Thieves stole filled prescriptions and paper records with health information from about 180 Walgreens stores nationwide between May 26 and June 5, the company wrote in a July 24 letter. The potentially exposed data — from paperwork attached to prescriptions awaiting pickup — includes customer names and ages, their medication names and dosages, prescription numbers and prescriber names, health plan names and group numbers, vaccination information, and their addresses, phone numbers, and email addresses, according to the letter.
Credit card numbers, banking information, and Social Security numbers were not compromised, the company wrote. In the letter, Walgreens said it closed out and re-entered affected prescriptions in its system to prevent fraud. Insurance claims were also reversed for any stolen filled prescriptions that had already been billed to health plans.
A Philadelphia resident who contacted The Inquirer got a letter informing him that “your preferred Walgreens” was among those broken into. The customer, who requested anonymity because he is considering a lawsuit, said he got his prescriptions filled at the Walgreens at 1809 E. Allegheny Ave.
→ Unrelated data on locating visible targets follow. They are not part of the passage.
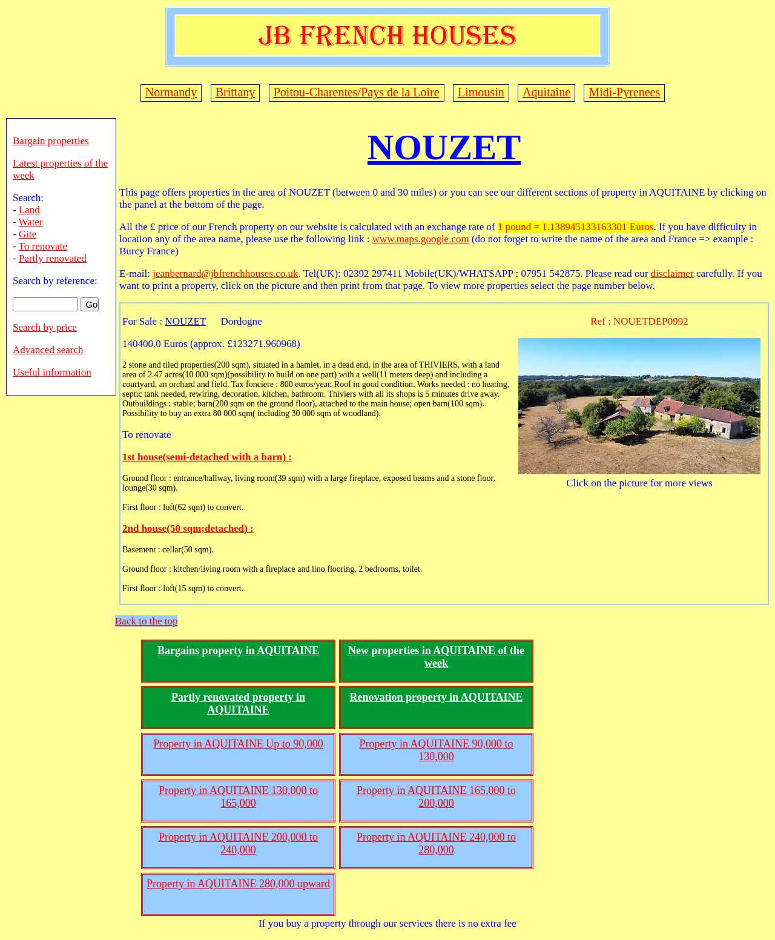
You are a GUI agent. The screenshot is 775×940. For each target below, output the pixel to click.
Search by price (45, 327)
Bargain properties (51, 141)
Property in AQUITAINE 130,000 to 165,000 (238, 796)
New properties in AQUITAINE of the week (436, 656)
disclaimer (672, 273)
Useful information (52, 372)
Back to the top (146, 621)
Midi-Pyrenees (624, 92)
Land (29, 210)
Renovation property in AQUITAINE (436, 697)
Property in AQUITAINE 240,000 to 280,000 (436, 843)
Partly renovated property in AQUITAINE (238, 703)
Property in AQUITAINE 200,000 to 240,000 (238, 843)
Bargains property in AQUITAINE (238, 650)
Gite (27, 234)
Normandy (171, 92)
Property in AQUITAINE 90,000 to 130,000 (436, 750)
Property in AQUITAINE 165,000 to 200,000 (436, 796)
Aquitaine (546, 92)
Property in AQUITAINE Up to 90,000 (238, 744)
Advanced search (48, 350)
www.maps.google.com (420, 239)
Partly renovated (53, 258)
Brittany (236, 92)
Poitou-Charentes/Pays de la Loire (357, 92)
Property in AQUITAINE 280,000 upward (238, 884)
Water (31, 222)
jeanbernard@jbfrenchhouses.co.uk (225, 273)
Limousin (481, 92)
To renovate (43, 246)
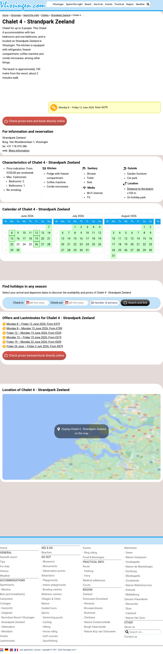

A Philadelphia police spokesperson confirmed that the store was burglarized on May 31, and that the department’s East Detectives Division is investigating.
Walgreens spokesperson Jim Cohn declined to say how many stores were looted and which Philadelphia outlets were affected. About 180 of the company’s 9,200 locations were affected by the potential data breach, he said.
“Like many retailers, pharmacies and local businesses across the country, we recently had a number of stores sustain varying degrees of damage as a result of vandalism and theft,” Cohn said in a statement. “As part of a comprehensive investigation and review of the damage, we learned there was also limited unauthorized access to certain patient information at some of these damaged locations.”
Walgreens has worked with law enforcement and is evaluating the safeguards it uses, he added.
Owners of the Walgreens chain told investors in July that they lost $75 million in uninsured “store damage and inventory losses as a result of looting in the U.S. during May 2020,” The Inquirer reported. Rival chains CVS and Rite Aid suffered damage, too.
Walgreens has advised customers to monitor their prescription and medical records, such as by reviewing their benefits statements from health insurance companies. Although financial information was not stolen, Walgreens told customers how to obtain free credit reports.
Pharmacies are subject to the Health Insurance Portability and Accountability Act (HIPPA) and must maintain physical security to keep health information confidential, said Anthony Vance, the director for the Center for Cybersecurity at Temple University’s Fox School of Business. Pharmacies must also conduct a risk analysis that considers the ways such data could be taken, he added.
“I haven’t seen the risk analysis, but it probably did not take into account the possibility of riots,” Vance said. “So it doesn’t mean that they’re being negligent. It just may well be that they didn’t take into account that someone could storm a store.”
The Walgreens case is still an information security breach in Vance’s book, even if it’s a low-tech one dealing with stolen paper.
“It’s just that most people, when they think of information security, they think of computers and networks,” he said. “It’s easy to forget that information security also applies to paper and to trash. And in this case, the physical packaging.”